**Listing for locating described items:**
# # # # # # #

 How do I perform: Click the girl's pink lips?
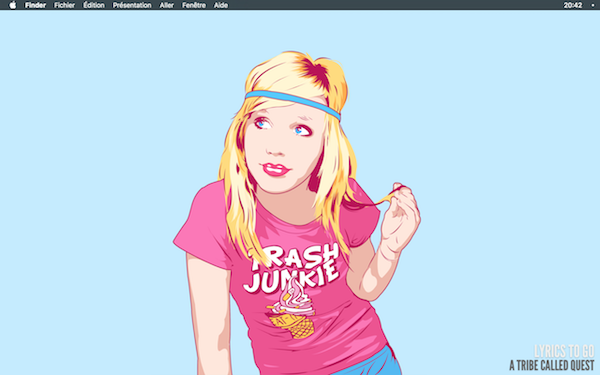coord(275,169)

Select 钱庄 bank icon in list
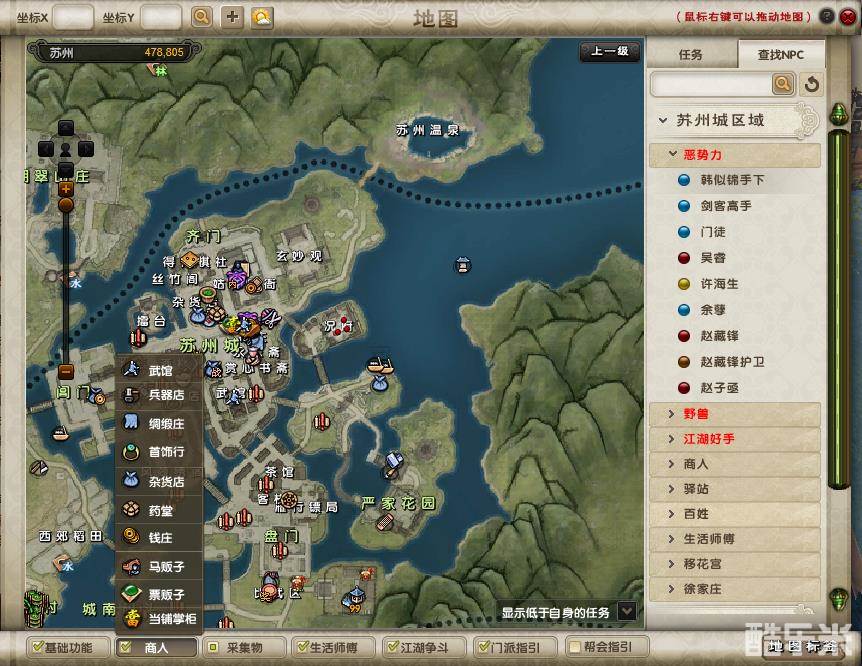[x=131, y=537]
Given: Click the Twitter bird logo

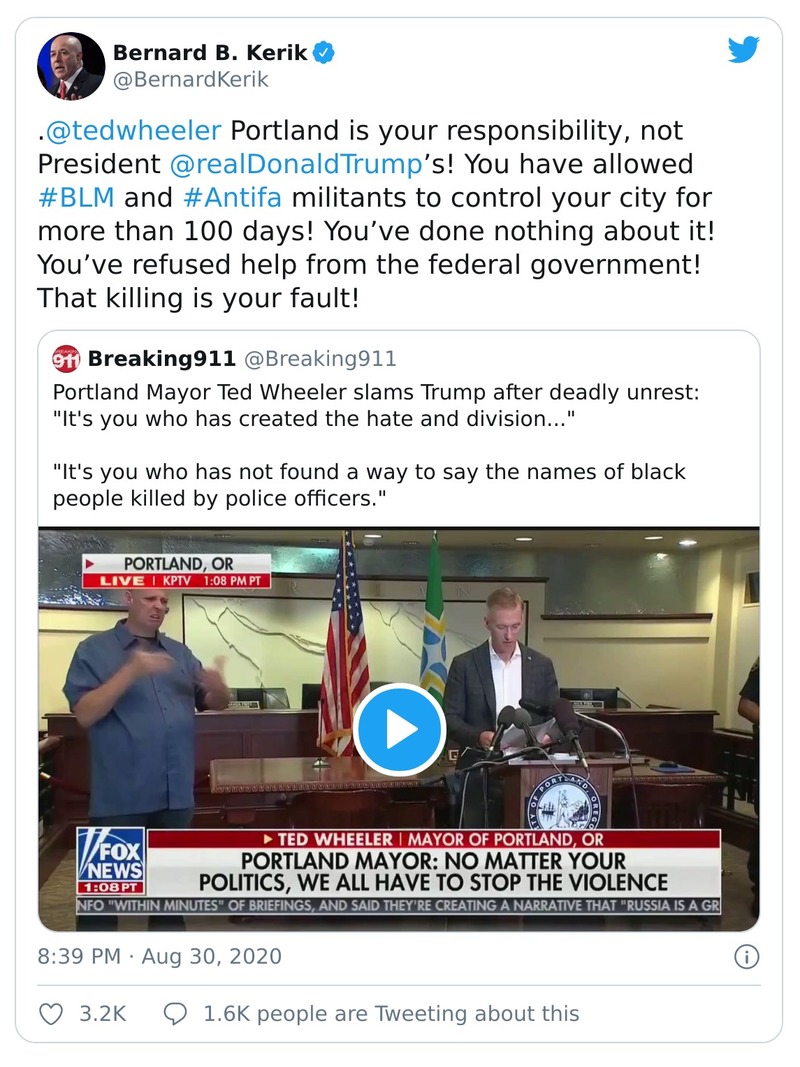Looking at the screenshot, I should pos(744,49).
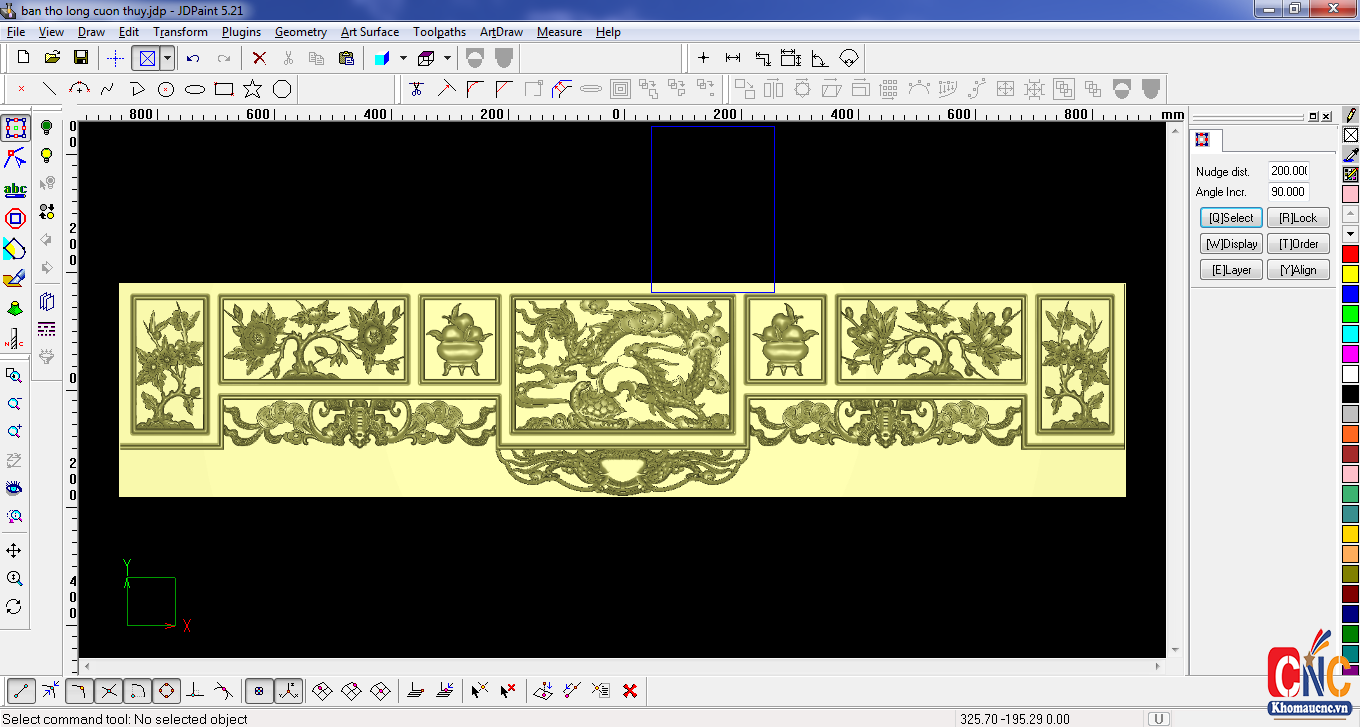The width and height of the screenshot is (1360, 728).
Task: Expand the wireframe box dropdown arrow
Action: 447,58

# # # # # # #

**What to do:** Can you write out the listing above again with every "Click" replaced by "Tap" and everything else unchanged, leaving the pictures out?

**Answer below:**
 How do I perform: Tap the girl's pink lips?
coord(275,169)

Select 钱庄 bank icon in list
[x=131, y=537]
Given: Tap the Twitter bird logo

Looking at the screenshot, I should pos(744,49).
The width and height of the screenshot is (1360, 728).
Task: Expand the wireframe box dropdown arrow
Action: 447,58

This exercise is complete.